■ Extracted data entries
- - -
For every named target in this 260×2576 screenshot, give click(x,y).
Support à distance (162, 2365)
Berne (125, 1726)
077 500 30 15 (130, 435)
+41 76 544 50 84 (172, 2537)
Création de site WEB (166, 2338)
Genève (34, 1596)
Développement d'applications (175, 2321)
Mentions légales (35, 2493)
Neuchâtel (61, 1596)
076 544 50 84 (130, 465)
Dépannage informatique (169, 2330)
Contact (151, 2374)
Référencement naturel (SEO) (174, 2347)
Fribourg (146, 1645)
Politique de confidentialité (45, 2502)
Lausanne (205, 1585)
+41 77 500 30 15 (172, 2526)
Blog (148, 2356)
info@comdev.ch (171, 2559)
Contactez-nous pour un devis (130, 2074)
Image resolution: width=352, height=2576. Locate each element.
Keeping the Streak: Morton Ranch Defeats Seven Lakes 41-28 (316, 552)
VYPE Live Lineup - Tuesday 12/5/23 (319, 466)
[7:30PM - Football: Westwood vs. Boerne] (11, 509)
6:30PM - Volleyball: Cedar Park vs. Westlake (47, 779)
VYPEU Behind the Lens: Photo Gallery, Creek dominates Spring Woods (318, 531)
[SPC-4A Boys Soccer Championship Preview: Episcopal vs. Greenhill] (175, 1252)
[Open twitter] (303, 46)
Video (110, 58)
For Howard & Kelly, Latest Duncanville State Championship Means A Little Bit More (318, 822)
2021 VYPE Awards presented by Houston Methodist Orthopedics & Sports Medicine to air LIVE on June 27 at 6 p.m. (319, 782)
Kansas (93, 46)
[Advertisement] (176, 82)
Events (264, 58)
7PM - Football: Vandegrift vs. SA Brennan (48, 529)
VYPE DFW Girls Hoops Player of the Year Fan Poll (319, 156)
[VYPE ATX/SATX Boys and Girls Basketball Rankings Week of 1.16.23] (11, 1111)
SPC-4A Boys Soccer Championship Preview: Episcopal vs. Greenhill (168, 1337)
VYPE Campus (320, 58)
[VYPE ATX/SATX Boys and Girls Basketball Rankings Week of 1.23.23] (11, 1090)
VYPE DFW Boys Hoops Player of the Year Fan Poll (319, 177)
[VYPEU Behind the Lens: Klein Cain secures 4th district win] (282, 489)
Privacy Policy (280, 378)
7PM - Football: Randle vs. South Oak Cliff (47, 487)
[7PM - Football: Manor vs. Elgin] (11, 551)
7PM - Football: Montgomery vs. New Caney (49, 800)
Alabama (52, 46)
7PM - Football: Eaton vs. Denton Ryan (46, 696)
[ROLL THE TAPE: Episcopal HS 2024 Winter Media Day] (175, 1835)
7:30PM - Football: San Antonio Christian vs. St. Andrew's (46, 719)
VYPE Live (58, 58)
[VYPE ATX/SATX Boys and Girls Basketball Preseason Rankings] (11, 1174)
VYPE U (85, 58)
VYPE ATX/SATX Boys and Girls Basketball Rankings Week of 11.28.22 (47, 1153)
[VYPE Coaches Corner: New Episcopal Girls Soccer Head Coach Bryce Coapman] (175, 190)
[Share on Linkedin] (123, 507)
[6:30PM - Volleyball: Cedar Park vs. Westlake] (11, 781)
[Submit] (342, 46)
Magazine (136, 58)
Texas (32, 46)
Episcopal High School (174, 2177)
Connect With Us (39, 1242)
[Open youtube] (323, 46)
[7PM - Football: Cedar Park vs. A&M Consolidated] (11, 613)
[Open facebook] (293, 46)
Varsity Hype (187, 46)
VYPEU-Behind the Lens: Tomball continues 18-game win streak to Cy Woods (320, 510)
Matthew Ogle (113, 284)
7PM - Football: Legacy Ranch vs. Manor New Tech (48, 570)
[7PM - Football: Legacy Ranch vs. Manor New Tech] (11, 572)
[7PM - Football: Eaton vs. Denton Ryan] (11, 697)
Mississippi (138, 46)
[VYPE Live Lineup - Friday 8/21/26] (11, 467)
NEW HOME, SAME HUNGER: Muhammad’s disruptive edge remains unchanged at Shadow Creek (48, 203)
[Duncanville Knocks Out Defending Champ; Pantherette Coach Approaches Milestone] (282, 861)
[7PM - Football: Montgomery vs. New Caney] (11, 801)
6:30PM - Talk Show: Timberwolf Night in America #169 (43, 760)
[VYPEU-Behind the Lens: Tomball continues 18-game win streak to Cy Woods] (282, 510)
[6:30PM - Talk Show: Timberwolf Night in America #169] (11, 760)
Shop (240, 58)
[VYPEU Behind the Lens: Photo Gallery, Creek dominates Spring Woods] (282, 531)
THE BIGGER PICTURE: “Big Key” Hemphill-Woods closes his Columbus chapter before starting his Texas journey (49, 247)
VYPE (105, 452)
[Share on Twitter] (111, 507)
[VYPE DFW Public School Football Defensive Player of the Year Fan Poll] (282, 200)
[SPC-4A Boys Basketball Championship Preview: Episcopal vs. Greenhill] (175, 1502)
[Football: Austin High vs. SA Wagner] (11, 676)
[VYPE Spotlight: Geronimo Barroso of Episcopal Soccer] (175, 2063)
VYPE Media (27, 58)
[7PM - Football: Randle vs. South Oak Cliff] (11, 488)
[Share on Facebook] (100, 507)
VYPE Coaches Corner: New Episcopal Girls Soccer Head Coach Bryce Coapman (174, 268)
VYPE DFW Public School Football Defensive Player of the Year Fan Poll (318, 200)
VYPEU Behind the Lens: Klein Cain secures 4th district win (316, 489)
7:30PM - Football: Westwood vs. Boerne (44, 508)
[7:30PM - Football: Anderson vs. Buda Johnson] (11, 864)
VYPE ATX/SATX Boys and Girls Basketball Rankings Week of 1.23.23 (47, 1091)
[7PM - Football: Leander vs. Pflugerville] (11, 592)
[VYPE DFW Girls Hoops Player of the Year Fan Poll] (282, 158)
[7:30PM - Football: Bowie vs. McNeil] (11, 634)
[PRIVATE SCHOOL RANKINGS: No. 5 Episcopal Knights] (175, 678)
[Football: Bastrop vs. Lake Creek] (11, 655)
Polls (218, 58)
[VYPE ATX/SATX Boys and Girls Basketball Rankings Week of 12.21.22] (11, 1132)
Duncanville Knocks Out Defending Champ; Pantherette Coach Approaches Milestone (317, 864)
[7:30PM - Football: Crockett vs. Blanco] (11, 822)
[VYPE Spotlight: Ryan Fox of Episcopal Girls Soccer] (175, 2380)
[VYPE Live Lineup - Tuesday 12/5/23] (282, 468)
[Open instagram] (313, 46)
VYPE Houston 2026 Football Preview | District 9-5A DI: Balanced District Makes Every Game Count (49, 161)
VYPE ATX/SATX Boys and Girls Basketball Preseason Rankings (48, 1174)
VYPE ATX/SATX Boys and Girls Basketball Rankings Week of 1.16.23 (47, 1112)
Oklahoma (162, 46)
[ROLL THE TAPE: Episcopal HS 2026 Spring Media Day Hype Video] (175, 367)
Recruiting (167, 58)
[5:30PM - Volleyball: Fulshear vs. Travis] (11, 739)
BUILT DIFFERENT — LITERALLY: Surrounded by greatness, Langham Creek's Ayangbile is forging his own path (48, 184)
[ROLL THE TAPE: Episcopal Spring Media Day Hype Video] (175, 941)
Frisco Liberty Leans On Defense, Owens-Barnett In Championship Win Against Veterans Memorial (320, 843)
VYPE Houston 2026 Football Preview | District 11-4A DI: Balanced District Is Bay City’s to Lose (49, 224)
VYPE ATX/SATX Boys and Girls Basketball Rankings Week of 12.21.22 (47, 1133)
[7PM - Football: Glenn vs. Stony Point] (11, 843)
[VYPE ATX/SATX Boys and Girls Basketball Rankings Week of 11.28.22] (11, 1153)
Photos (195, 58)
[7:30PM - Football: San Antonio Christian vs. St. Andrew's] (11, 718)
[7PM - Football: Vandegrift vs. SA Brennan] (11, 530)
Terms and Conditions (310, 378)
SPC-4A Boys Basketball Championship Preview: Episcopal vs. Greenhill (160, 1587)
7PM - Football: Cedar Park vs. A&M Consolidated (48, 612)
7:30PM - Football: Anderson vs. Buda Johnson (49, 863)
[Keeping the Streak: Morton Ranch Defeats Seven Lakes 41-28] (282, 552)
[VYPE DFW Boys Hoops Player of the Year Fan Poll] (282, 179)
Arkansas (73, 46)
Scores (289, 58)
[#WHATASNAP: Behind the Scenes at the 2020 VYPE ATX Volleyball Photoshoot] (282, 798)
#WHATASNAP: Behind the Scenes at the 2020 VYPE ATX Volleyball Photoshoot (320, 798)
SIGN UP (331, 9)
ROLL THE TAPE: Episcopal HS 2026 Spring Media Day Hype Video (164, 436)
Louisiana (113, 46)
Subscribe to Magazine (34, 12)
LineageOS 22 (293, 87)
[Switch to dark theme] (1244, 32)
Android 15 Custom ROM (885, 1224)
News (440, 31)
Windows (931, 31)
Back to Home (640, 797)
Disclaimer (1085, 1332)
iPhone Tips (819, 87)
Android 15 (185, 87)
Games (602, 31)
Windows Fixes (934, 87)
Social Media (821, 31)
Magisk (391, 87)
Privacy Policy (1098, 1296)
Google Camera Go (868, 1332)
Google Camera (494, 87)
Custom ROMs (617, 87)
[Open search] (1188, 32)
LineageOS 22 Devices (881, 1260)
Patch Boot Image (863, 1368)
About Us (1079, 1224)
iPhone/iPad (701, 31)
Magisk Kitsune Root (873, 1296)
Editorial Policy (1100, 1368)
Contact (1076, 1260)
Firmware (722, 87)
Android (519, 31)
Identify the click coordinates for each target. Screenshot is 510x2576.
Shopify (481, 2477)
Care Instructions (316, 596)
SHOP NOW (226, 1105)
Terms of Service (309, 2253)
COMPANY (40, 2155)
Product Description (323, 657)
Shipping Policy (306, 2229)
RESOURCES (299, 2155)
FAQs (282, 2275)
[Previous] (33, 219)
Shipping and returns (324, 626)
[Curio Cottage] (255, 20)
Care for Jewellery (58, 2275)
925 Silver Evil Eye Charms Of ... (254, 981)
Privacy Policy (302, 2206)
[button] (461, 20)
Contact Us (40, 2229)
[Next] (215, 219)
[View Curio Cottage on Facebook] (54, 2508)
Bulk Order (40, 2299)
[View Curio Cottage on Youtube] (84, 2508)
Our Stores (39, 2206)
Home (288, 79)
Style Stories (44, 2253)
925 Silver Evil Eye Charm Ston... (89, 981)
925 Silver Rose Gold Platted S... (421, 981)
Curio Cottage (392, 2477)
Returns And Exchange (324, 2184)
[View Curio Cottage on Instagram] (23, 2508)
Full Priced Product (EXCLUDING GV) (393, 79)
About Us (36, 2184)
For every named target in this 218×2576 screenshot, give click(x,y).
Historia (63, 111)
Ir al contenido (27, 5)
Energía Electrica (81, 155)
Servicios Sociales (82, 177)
- - -
■ Description of the task
From the records above, transcribe without alteration every line from the one with "076 544 50 84 (130, 465)" to the one with "For Howard &", inclusive.

■ Reply to the exercise
076 544 50 84 (130, 465)
Dépannage informatique (169, 2330)
Contact (151, 2374)
Référencement naturel (SEO) (174, 2347)
Fribourg (146, 1645)
Politique de confidentialité (45, 2502)
Lausanne (205, 1585)
+41 77 500 30 15 (172, 2526)
Blog (148, 2356)
info@comdev.ch (171, 2559)
Contactez-nous pour un devis (130, 2074)
Image resolution: width=352, height=2576. Locate each element.
Keeping the Streak: Morton Ranch Defeats Seven Lakes 41-28 (316, 552)
VYPE Live Lineup - Tuesday 12/5/23 (319, 466)
[7:30PM - Football: Westwood vs. Boerne] (11, 509)
6:30PM - Volleyball: Cedar Park vs. Westlake (47, 779)
VYPEU Behind the Lens: Photo Gallery, Creek dominates Spring Woods (318, 531)
[SPC-4A Boys Soccer Championship Preview: Episcopal vs. Greenhill] (175, 1252)
[Open twitter] (303, 46)
Video (110, 58)
For Howard & Kelly, Latest Duncanville State Championship Means A Little Bit More (318, 822)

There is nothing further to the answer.